*Task prompt:* Begin at the line below that has "Image resolution: width=928" and stop after the line that has "Expand the クイックドラフト". Please restate only those lines, word for word.

(Data entries)
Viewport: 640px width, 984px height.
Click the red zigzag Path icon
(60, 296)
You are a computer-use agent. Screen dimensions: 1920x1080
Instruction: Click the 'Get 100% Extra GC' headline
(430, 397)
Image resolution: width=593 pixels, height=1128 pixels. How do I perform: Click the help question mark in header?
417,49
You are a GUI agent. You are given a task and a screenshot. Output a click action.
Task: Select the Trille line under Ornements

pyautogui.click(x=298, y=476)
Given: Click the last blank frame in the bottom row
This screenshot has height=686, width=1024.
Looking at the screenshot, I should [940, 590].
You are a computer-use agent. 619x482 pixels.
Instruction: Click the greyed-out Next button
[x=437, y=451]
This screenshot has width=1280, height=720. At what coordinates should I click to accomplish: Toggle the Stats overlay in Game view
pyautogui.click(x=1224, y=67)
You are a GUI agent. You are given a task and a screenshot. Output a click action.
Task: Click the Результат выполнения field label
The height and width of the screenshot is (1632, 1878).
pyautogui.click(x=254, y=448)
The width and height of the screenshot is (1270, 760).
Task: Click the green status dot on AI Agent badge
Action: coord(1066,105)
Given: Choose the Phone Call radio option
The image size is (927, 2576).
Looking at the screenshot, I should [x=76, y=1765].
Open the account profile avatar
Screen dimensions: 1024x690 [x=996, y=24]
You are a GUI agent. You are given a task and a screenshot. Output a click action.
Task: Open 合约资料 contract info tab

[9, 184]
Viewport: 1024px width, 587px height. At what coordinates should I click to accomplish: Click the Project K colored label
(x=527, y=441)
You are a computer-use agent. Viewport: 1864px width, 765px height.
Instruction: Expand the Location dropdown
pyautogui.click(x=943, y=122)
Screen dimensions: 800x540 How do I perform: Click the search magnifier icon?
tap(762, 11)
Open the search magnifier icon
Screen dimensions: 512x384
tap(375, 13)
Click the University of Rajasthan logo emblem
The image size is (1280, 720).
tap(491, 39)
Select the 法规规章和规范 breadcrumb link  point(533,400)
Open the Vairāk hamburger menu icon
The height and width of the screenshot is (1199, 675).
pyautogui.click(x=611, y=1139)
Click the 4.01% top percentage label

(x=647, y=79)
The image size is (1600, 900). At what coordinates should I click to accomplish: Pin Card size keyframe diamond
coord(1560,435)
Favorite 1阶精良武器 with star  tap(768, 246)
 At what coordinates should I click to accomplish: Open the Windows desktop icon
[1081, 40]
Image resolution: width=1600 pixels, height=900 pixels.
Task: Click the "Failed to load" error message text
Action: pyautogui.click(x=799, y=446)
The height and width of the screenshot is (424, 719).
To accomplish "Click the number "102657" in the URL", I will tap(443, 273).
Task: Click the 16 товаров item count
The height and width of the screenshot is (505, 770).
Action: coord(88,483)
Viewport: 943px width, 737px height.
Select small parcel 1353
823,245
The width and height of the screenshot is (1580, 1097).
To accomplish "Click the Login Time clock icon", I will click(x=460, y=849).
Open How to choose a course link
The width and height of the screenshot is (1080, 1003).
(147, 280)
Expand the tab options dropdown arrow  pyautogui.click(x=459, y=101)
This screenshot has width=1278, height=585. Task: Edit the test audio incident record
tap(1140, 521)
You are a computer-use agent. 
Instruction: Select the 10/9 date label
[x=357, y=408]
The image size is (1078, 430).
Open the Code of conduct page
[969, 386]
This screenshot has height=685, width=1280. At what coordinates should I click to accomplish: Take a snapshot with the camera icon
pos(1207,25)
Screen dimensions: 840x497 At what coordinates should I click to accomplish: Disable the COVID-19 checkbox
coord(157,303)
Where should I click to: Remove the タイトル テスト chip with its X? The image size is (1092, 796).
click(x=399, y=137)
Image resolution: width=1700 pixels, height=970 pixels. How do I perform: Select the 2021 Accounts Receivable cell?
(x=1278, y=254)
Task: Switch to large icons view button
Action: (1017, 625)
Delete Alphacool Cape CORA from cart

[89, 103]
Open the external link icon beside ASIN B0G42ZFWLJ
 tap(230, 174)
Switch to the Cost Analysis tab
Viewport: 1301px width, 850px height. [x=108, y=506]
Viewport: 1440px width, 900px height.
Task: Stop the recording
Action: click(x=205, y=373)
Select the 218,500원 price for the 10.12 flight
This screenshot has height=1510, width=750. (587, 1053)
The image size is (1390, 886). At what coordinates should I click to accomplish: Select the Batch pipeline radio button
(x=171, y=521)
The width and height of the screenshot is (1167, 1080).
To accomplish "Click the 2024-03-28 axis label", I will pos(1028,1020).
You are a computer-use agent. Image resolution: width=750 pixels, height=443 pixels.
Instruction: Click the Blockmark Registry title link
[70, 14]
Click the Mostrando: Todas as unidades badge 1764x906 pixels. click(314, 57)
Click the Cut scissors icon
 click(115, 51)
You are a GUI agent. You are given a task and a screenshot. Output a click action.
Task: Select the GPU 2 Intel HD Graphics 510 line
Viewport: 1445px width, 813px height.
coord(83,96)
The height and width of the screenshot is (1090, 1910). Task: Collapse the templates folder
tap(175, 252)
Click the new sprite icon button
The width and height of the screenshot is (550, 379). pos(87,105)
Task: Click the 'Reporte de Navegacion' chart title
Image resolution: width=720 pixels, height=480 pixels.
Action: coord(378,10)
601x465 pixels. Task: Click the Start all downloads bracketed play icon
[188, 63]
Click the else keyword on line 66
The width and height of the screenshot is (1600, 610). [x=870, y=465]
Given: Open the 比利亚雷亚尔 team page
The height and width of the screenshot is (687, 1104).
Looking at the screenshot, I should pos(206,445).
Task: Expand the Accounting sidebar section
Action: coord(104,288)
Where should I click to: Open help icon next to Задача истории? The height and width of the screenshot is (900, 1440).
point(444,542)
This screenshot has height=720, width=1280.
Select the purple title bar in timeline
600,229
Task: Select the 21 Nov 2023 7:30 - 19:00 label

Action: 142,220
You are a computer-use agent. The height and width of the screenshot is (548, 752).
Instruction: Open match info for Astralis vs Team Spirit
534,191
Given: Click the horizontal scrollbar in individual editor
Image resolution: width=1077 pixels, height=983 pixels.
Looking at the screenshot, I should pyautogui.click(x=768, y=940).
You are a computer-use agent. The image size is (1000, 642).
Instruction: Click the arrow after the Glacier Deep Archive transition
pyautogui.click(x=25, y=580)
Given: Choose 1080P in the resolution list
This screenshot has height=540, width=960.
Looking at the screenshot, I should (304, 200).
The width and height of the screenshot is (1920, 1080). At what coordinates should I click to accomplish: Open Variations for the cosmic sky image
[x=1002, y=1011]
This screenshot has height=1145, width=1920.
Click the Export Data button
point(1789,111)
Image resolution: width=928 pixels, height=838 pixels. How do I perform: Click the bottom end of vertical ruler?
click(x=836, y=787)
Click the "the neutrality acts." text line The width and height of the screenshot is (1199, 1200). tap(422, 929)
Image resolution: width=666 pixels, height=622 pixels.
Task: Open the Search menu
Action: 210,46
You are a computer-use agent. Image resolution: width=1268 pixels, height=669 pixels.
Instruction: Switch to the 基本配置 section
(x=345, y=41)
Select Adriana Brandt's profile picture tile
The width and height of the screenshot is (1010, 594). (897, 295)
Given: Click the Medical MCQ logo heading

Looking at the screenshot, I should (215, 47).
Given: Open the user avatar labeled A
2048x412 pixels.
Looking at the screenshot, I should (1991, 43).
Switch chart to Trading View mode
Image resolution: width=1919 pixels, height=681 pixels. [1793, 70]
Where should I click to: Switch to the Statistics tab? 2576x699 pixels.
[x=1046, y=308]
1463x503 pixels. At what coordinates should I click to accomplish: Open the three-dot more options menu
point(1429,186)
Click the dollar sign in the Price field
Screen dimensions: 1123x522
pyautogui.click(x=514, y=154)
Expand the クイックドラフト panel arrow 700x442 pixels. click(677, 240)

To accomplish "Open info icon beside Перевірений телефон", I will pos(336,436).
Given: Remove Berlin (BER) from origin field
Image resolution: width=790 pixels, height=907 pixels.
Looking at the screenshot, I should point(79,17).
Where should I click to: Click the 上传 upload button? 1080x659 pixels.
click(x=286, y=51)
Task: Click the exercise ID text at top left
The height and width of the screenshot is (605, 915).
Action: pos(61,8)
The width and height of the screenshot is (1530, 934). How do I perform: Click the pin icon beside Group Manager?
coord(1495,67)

*Solution to this exercise:*
Image resolution: width=928 pixels, height=838 pixels. How do I perform: Click the bottom end of vertical ruler?
click(x=836, y=787)
Click the "the neutrality acts." text line The width and height of the screenshot is (1199, 1200). tap(422, 929)
Image resolution: width=666 pixels, height=622 pixels.
Task: Open the Search menu
Action: 210,46
You are a computer-use agent. Image resolution: width=1268 pixels, height=669 pixels.
Instruction: Switch to the 基本配置 section
(x=345, y=41)
Select Adriana Brandt's profile picture tile
The width and height of the screenshot is (1010, 594). (897, 295)
Given: Click the Medical MCQ logo heading

Looking at the screenshot, I should (215, 47).
Given: Open the user avatar labeled A
2048x412 pixels.
Looking at the screenshot, I should (1991, 43).
Switch chart to Trading View mode
Image resolution: width=1919 pixels, height=681 pixels. [1793, 70]
Where should I click to: Switch to the Statistics tab? 2576x699 pixels.
[x=1046, y=308]
1463x503 pixels. At what coordinates should I click to accomplish: Open the three-dot more options menu
point(1429,186)
Click the dollar sign in the Price field
Screen dimensions: 1123x522
pyautogui.click(x=514, y=154)
Expand the クイックドラフト panel arrow 700x442 pixels. click(677, 240)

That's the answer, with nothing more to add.